In regards to the Authors
Nofar Diamant is a software program crew lead at AppsFlyer with a present concentrate on fraud safety. Earlier than diving into this realm, she led the Retargeting crew at AppsFlyer, which is the topic of this put up. In her spare time, Nofar enjoys sports activities and is captivated with mentoring girls in know-how. She is devoted to shifting the business’s gender demographics by rising the presence of girls in engineering roles and inspiring them to succeed.
Matan Safri is a backend developer specializing in massive knowledge within the Retargeting crew at AppsFlyer.
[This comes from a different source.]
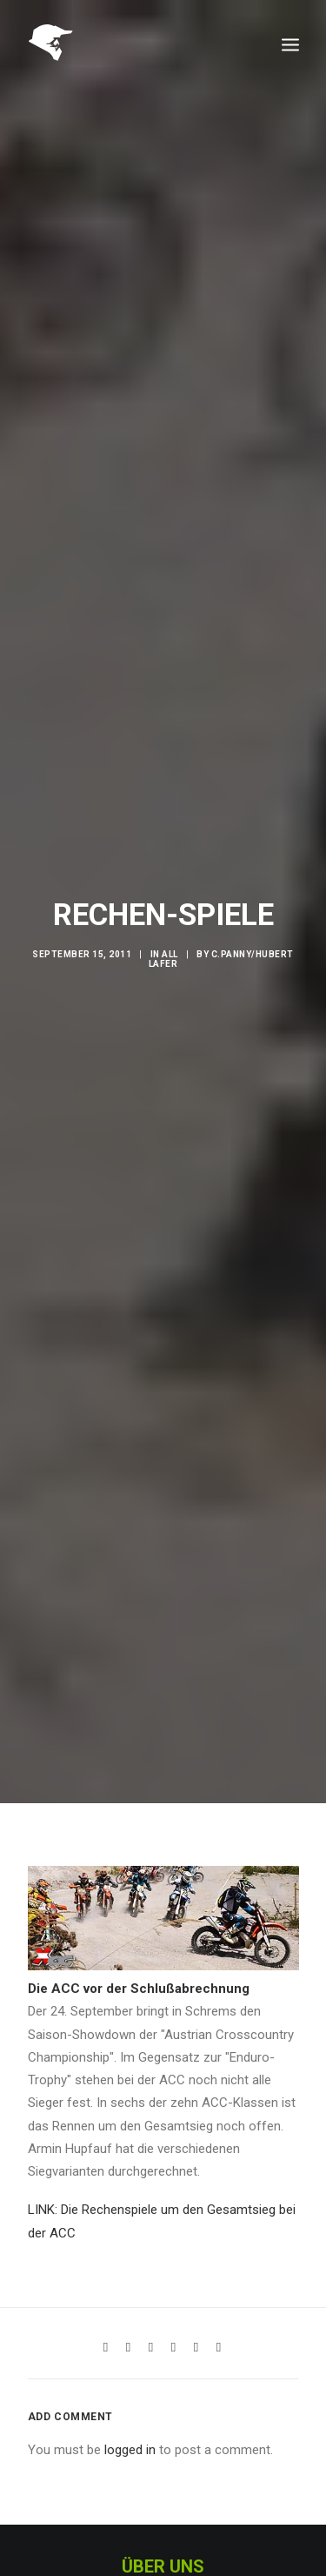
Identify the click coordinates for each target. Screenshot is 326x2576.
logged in (130, 2412)
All (170, 935)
Earlier than becoming a member of AppsFlyer, Matan was a backend developer in IDF and accomplished an MSC in electrical engineering, majoring in computer systems at BGU college. In his spare time, he enjoys wave browsing, yoga, touring, and enjoying the guitar.
Michael Pelts is a Principal Options Architect at AWS. On this place, he works with main AWS clients, helping them in growing modern cloud-based options. Michael enjoys the creativity and problem-solving concerned in constructing efficient cloud architectures. He additionally likes sharing his in depth expertise in SaaS, analytics, and different domains, empowering clients to raise their cloud experience.
Orgad Kimchi is a Senior Technical Account Supervisor at Amazon Net Providers. He serves because the buyer’s advocate and assists his clients in reaching cloud operational excellence specializing in structure, AI/ML in alignment with their enterprise targets.